Requirements:
Retype these lines verbatim, beginning at the line that contains "Click the Apply button" and stopping after the line that contains "I will 1478,23.".

Extracted material:

>> Begin

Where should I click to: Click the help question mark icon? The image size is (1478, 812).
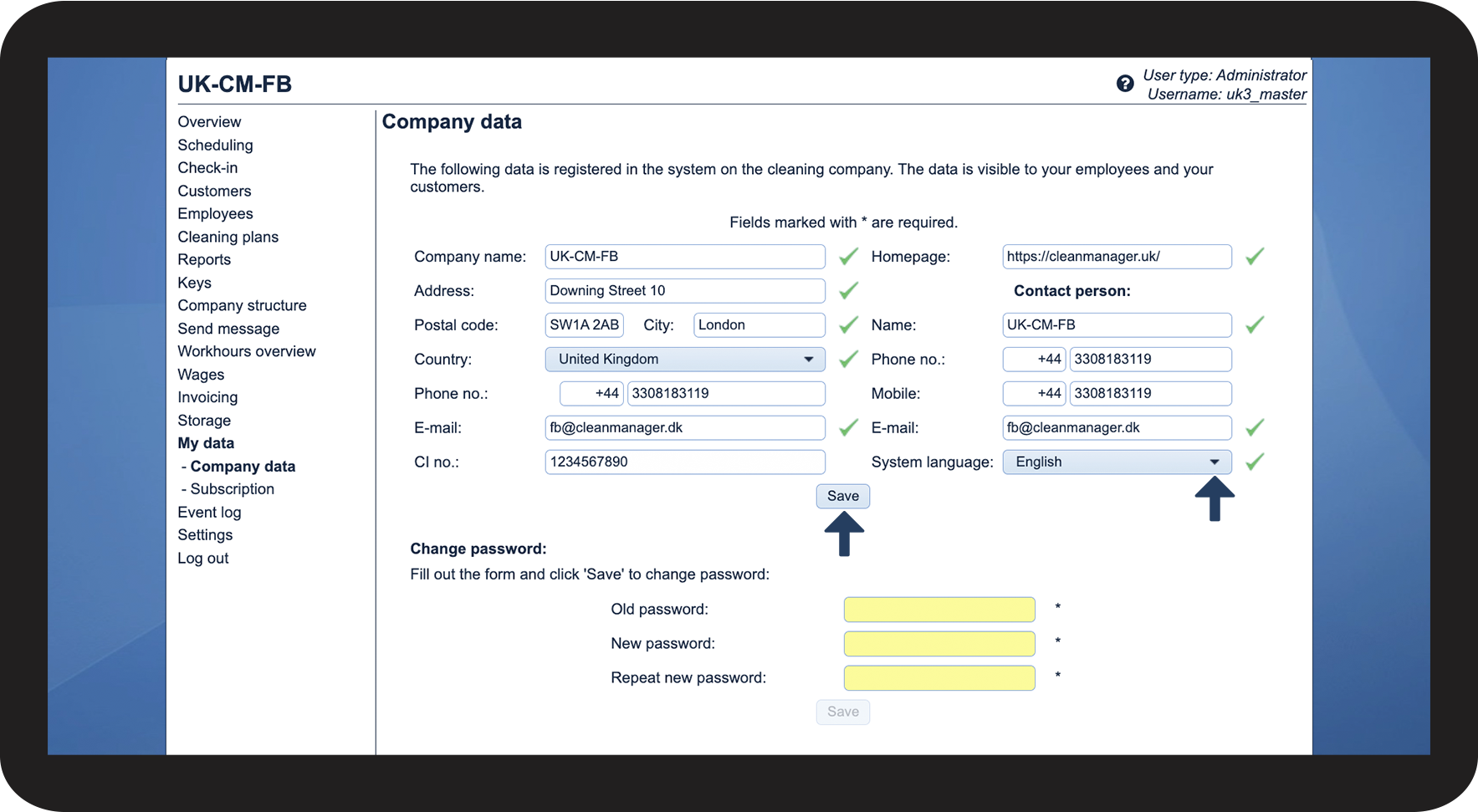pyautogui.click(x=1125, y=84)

>> End
>> Begin

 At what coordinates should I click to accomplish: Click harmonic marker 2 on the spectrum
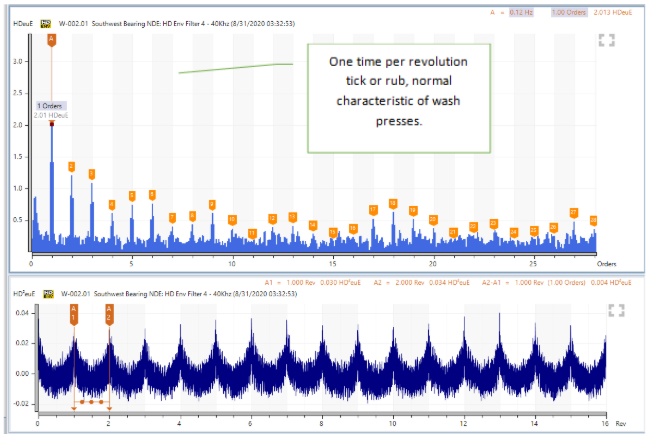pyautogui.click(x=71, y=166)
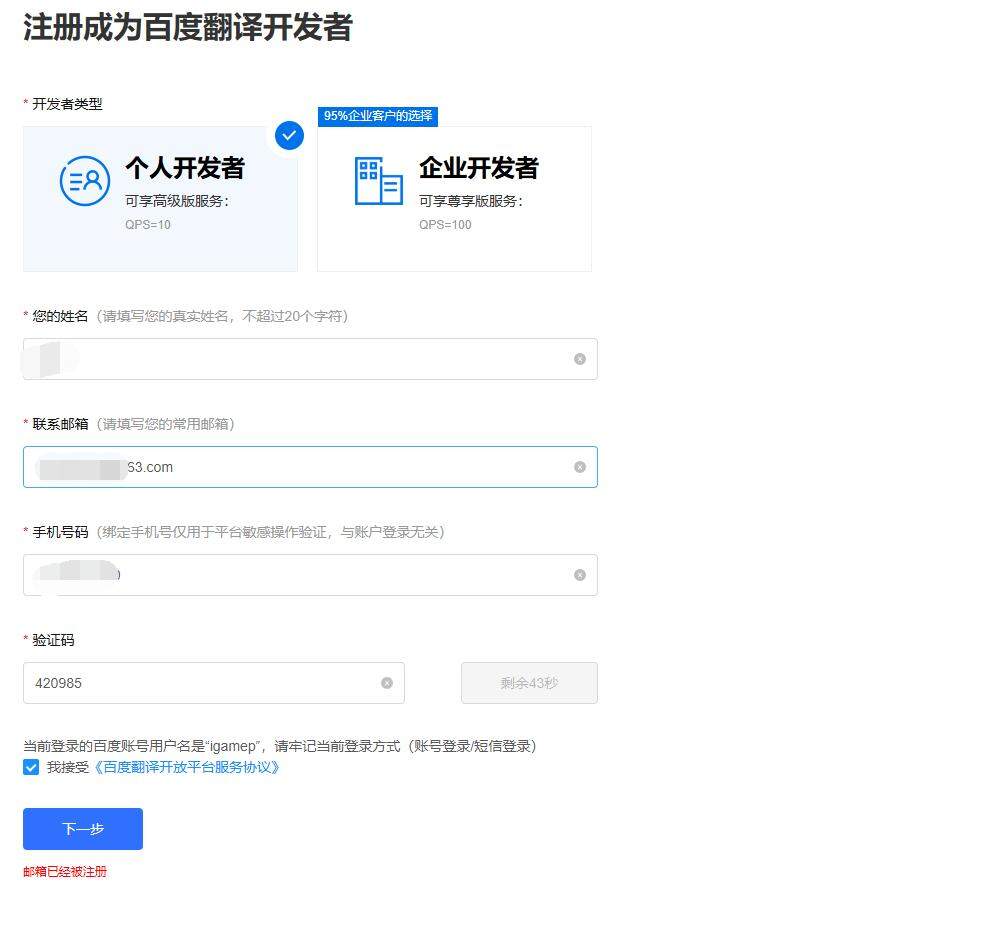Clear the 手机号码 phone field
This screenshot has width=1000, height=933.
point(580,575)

>> End
>> Begin

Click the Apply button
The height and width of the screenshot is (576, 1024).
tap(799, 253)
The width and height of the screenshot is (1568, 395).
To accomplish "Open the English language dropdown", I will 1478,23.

>> End

Full solution:
Click the Apply button
The height and width of the screenshot is (576, 1024).
tap(799, 253)
The width and height of the screenshot is (1568, 395).
To accomplish "Open the English language dropdown", I will 1478,23.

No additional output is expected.